溺愛されてもわからない!
すみれちゃんがいるから来たって言ったのに
カウンターでは私を無視して
彩里ちゃんは一夜にベタベタ。
一夜も一夜でサラッとそれを受け止めてる。
さりげなーく
一夜の肩に触ったり
一夜のスマホを覗いたり
恥ずかしそうに笑ったり
どこから見ても
お似合いのふたり。
「美味しいね」
幸せそうな彩里ちゃん。
ふと
自分の顔がステンレスのコーヒーポットに写る。
うわぁ嫌な顔。
こんなブサい接客のおねーちゃんがカウンターの中に居るなんて、これはダメだ。
笑顔笑顔。
「食後の飲み物サービスするよ。

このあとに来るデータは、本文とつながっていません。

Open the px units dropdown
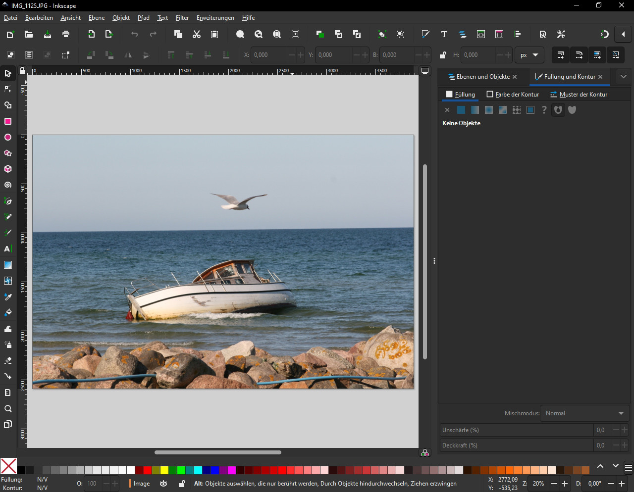The width and height of the screenshot is (634, 492). pos(529,55)
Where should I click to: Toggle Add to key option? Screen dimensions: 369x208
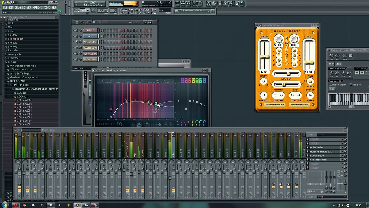point(351,85)
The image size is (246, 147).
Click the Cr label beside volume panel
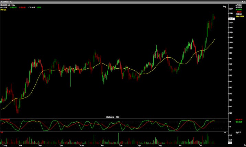(225, 132)

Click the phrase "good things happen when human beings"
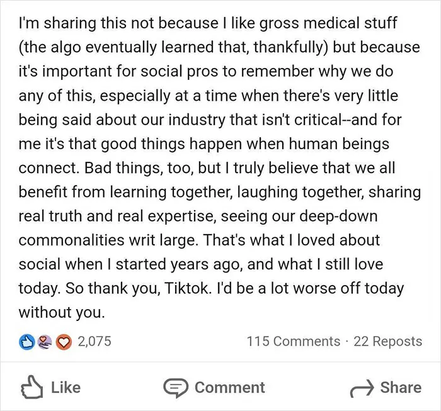(245, 144)
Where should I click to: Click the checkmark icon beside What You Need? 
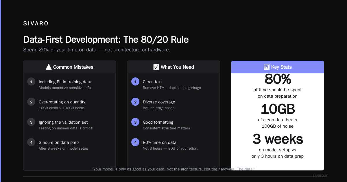pos(156,67)
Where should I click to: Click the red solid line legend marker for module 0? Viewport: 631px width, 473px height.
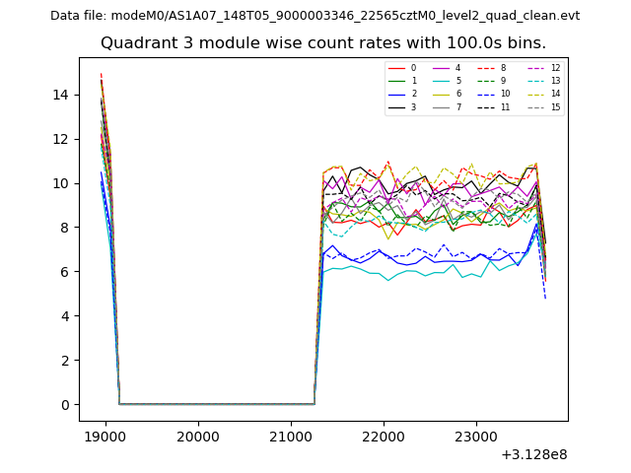pyautogui.click(x=396, y=68)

何がいい?」
そう聞くと
「コーヒーがいいなぁ。一夜さんは?」
「僕も同じでいいよ。ありがとう、すみれちゃん」
一夜はやっと私だけを見て、お礼を言ってくれた。
やっとこっちを見てくれた感に、私も作らない笑顔を見せる。
家でもあまり話をしてないよね
私達。
兄妹なんだから
普通に話をしていいのに。
おでかけばかりの一夜。
最後に私のベッドでギュッと抱きしめられたのは、私の想像だったのかも。